As in case 2, foreclosures also exist on public auction. These are usually sold before the bank officially takes ownership of the property. Public auction is an opportunity for the bank to recover their lost loan money without including the additional cost and resources required to take ownership of the foreclosed property. Savings in these cases are less than if the purchaser of the foreclosure buys the property before it reaches public auction. Furthermore, the environment of the auction floor can artificially inflate the prices, decreasing the profit for the buyer.
Auction homes are also usually bought, sight unseen. It only stands to reason that homeowners who couldn’t keep up with the mortgage might not have been able to afford the appropriate maintenance a home requires. Furthermore, the foreclosure process can take a year to get to the auction block, a time during which the property was most certainly not maintained. This is an additional risk that a potential investor must factor in when assessing their potential profit margin on a foreclosure.
This brings us to example 3. REO (real estate owned) is the designation a foreclosed property takes when the foreclosure process of the bank reaches fruition with no intervening sale transaction. Any purchaser of a foreclosure at this point will be officially buying the property from the bank, and they generally sell for 5% below market value. Forget about any “pennies-on-the-dollar” notions you may have about foreclosures that are free of encumbrances.
Remember that banks and lending institutions are in the business of making money. When property is acquired through foreclosure, the bank will want to recover the money they lent. REO is the safest point at which to buy a foreclosed property but its also has the lowest potential for getting a great deal. The bank will have taken care of all the title searches, encumbrances, liens, etc., but it comes at a cost.
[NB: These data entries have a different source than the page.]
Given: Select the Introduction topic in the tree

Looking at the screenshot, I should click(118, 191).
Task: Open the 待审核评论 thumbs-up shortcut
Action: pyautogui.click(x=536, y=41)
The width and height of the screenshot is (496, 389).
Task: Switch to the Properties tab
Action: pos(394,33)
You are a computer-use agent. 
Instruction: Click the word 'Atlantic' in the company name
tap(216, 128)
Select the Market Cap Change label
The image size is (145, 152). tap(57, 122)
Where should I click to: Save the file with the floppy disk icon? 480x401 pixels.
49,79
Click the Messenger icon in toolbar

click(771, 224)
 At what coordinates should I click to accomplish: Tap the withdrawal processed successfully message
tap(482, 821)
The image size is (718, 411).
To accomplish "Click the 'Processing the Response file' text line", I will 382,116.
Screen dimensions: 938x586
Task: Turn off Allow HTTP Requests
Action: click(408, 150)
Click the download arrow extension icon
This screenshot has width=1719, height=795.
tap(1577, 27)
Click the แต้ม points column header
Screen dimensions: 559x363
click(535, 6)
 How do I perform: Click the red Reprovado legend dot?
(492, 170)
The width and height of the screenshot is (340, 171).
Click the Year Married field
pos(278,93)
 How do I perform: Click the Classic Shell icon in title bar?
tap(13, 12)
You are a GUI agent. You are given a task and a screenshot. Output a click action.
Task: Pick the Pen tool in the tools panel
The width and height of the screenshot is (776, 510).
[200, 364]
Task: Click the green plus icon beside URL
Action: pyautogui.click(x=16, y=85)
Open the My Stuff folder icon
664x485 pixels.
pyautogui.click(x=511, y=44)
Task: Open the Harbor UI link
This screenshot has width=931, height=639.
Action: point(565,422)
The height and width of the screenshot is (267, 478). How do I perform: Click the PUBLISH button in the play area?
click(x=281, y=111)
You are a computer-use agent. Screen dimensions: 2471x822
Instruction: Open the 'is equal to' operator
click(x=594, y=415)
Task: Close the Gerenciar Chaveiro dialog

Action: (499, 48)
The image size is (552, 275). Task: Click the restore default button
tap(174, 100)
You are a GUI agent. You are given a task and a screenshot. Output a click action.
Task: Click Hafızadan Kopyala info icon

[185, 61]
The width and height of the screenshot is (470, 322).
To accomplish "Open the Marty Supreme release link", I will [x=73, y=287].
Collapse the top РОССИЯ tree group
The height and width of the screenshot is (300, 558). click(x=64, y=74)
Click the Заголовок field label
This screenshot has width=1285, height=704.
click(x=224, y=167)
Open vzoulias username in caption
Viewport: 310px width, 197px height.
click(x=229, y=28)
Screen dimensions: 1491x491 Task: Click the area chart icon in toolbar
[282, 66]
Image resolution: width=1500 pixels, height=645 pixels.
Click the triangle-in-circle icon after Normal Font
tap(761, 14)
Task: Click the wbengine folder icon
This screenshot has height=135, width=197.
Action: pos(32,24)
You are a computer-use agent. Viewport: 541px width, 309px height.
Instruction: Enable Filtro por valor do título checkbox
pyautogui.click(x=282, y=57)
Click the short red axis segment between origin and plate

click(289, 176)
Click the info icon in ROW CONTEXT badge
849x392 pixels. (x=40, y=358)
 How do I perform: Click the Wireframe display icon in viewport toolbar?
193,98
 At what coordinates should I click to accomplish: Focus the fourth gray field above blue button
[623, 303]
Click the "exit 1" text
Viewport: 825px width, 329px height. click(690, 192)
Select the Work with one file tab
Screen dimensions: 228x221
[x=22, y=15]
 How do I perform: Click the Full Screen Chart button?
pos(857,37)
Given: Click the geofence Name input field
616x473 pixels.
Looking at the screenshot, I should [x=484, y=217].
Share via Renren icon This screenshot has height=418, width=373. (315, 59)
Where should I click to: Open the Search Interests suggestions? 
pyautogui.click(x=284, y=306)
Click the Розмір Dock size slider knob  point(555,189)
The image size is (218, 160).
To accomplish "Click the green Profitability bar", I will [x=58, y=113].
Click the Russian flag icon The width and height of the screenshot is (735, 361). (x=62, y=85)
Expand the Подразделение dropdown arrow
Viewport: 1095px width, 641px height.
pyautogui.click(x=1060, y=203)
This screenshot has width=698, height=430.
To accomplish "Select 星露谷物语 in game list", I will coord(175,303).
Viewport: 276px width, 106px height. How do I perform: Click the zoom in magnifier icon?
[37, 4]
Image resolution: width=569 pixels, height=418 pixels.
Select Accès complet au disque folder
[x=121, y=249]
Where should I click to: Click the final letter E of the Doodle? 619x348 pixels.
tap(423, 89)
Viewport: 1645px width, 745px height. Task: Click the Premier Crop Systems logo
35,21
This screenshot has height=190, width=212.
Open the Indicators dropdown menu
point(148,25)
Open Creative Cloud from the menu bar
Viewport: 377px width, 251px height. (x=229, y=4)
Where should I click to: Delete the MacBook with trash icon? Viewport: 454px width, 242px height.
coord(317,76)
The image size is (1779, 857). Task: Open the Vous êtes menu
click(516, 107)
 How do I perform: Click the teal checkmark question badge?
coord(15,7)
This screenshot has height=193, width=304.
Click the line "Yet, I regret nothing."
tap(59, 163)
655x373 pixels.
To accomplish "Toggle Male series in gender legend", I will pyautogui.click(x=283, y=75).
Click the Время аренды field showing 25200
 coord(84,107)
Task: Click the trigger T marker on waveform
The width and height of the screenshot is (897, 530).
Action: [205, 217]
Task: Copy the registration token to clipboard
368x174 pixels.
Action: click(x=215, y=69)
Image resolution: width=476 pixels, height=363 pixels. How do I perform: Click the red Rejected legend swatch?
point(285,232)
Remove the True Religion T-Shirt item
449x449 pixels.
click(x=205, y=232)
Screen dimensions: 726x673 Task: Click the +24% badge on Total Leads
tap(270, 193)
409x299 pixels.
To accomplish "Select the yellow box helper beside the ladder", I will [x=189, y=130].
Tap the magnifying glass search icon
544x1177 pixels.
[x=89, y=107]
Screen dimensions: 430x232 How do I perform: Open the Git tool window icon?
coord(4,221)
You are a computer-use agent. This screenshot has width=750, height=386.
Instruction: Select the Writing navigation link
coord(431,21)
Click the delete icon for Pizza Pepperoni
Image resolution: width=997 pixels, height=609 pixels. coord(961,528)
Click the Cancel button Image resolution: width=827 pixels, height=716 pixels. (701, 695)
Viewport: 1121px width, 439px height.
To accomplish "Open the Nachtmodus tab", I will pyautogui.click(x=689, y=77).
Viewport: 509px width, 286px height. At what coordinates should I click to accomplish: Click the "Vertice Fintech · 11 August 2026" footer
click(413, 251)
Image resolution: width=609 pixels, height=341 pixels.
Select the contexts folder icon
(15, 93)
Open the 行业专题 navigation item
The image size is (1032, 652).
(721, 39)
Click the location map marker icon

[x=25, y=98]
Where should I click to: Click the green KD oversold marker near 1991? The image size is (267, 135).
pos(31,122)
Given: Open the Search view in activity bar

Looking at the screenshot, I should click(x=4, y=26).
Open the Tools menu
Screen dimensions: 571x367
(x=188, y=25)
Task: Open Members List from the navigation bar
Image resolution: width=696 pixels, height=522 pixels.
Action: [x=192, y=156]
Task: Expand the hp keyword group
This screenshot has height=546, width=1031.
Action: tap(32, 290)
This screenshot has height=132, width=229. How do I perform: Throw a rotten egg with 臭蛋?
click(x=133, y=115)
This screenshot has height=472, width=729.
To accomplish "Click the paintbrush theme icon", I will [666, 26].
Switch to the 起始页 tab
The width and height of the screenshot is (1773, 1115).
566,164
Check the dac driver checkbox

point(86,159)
In our current market, foreclosures are readily available. If you are tempted by the potential to purchase real estate foreclosures, consult with an expert about whether or not buying a foreclosure would be right for you. Clearly, all foreclosures are not a cut and dry case, and each foreclosed property has its own potential for profitability or loss. Unique challenges will face any prospective investor interested in foreclosures. A licensed real estate professional can help guide you through the process and identify what might be right for you.
There are certainly many foreclosure opportunities in our area right now. Don’t forget about the fact that many non-foreclosure homes are available and serious sellers are motivated to negotiate due to the downwards pressure the foreclosures that are present are applying on the conventional sale home prices. These are opportunities to own a well cared for and move-in-ready home.